Text section
□ □ □ □ □

ALA Data Importing
Edgar (a.k.a the AP03 project) exists to visualize bird occurrence records and distribution maps. Occurrence records are basically coordinates where a specific species of bird was seen, and these coordinates are used to generate the distribution maps. Therefor, the quantity and quality of the occurrence records is very important to the usefulness of the project. To obtain a large number of quality occurrences, Edgar will be using the data from the Atlas of Living Australia (ALA). It was decided that we will keep a local copy of all bird occurrence records from ALA, because using all of the data live (i.e. straight from the ALA servers) isn’t feasible for a few reasons:
- Edgar needs to handle occurrence records from multiple sources.
- Using ALA directly would make Edgar more difficult for other people to set up and use with different occurrence record sources.
- The rating/vetting categories in Edgar (
assumed valid
,known valid
,assumed invalid
, andknown invalid
) do not correspond very well with the ALA system of assertions. - Server-side clustering of records is required for performance reasons. ALA provides clustering in the form of map layers, but does not provide the ability to colour the layers depending on our specific vetting categories. If Edgar performed the clustering itself using live records from ALA servers, it would not run fast enough to display to the user (could take in excess of five minutes for a single map).
Keeping a local copy of the occurrence records poses its own problems, however.

□ □ □ □ □

Given data
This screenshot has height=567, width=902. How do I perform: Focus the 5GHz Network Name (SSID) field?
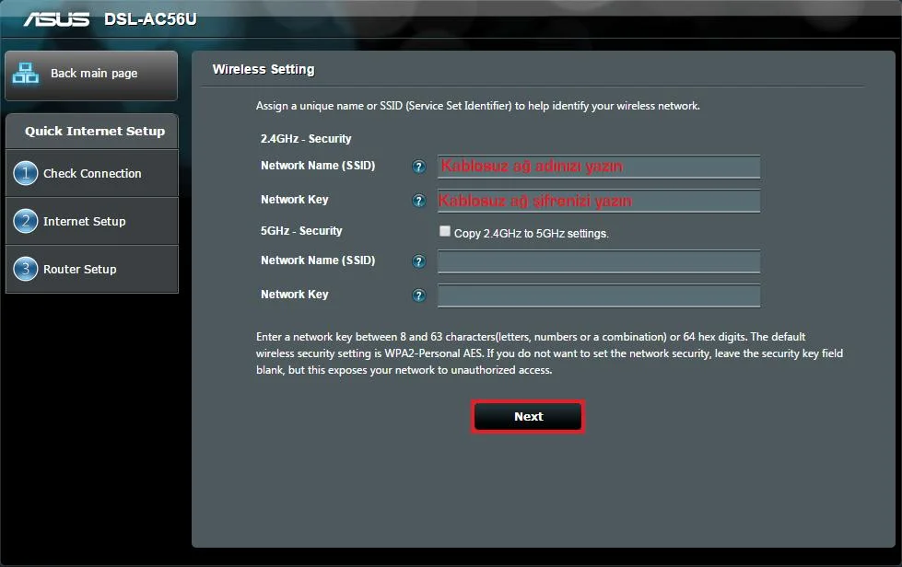tap(598, 261)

□ □ □ □ □

Request A
Answer these questions from the text on ALA data importing, one line each:
(i) What other name does the text give for Edgar?
(ii) Which source will supply Edgar with a large number of quality occurrences?
(iii) How long could a single map take if Edgar clustered live records from ALA servers itself?
Request B
Carry on the text about ALA data importing from the point where it stops.

Exercise response A
(i) The AP03 project
(ii) The Atlas of Living Australia (ALA)
(iii) In excess of five minutes

Exercise response B
Disk Size
Initial testing indicates that we can keep each record under 100 bytes in a MySQL database. ALA has around 18 million occurrence records for birds, so this means that storing all of the occurrences will require less than two gigabytes of storage on disk. The size itself shouldn’t be a problem in this case, but the performance of database that size remains untested.
Speed
Importing 18 million records at once will take a considerable amount of time. Instead of repeatedly downloading all records when Edgar needs an update, we plan on doing incremental updates. This means that there will be an initial import of all 18 million records, but subsequent imports will only download records that have been added, deleted, or modified. This will allow Edgar to synchronise its data with ALA more frequently.
Initial testing indicates that we can download records from ALA at roughly 500 to 2000 records per second using a concurrent architecture for HTTP requests. This means the initial import of 18 million records should take between 3 and 10 hours.
Species Changes
The list of bird species will change as new species are found, and existing species are merged together or split apart. As part of the ALA syncing process, these additions, splits and merges will be incorporated into the local database.
Connectivity and Availability Problems
Because an import can run for hours, it’s highly likely that ALA web services may become unavailable while an import is running. This could happen for many reasons, including ALA servers being restarted or temporary network connectivity problems. The importer must accomodate these disruptions without producing incorrect results.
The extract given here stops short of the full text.